**Aim of the task:** Below is a block of entries; repeat exactly the lines starting at the line that contains "This screenshot has height=383, width=592." and ending at the line that contains "Given: Click the", both included.

━━━━━ Data listing

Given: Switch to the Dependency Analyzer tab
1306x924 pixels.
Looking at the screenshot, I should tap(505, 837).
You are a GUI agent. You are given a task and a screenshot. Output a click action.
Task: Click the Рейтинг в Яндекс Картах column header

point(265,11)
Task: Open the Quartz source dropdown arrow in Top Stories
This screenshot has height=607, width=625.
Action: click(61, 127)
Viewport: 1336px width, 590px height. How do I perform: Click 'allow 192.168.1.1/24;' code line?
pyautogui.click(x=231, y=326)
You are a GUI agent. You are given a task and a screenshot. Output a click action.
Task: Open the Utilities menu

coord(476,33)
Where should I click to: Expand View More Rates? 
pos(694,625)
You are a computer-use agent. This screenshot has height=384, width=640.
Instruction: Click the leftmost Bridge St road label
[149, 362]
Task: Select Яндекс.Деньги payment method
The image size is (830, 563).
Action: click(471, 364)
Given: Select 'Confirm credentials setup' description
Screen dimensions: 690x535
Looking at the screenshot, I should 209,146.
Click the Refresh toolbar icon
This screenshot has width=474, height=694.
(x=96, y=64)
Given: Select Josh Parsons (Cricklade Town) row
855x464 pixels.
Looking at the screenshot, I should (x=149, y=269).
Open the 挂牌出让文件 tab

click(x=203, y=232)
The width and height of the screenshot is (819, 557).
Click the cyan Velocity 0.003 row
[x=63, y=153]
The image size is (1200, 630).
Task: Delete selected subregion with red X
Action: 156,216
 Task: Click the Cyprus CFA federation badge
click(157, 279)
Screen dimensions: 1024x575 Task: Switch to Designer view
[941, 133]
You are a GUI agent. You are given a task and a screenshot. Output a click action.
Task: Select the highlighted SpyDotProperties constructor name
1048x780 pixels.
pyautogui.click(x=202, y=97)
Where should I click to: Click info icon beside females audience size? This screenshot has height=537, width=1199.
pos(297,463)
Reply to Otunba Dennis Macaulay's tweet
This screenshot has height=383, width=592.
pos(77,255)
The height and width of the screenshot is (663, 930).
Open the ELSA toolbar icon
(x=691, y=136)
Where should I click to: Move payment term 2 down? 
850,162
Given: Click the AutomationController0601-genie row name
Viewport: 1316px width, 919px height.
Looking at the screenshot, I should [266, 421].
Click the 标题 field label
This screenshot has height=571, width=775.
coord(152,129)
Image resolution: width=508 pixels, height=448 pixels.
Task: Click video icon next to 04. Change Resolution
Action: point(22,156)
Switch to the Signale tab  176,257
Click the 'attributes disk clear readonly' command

━━━━━━━━━━

**Finished task:**
This screenshot has height=383, width=592.
pos(77,255)
The height and width of the screenshot is (663, 930).
Open the ELSA toolbar icon
(x=691, y=136)
Where should I click to: Move payment term 2 down? 
850,162
Given: Click the AutomationController0601-genie row name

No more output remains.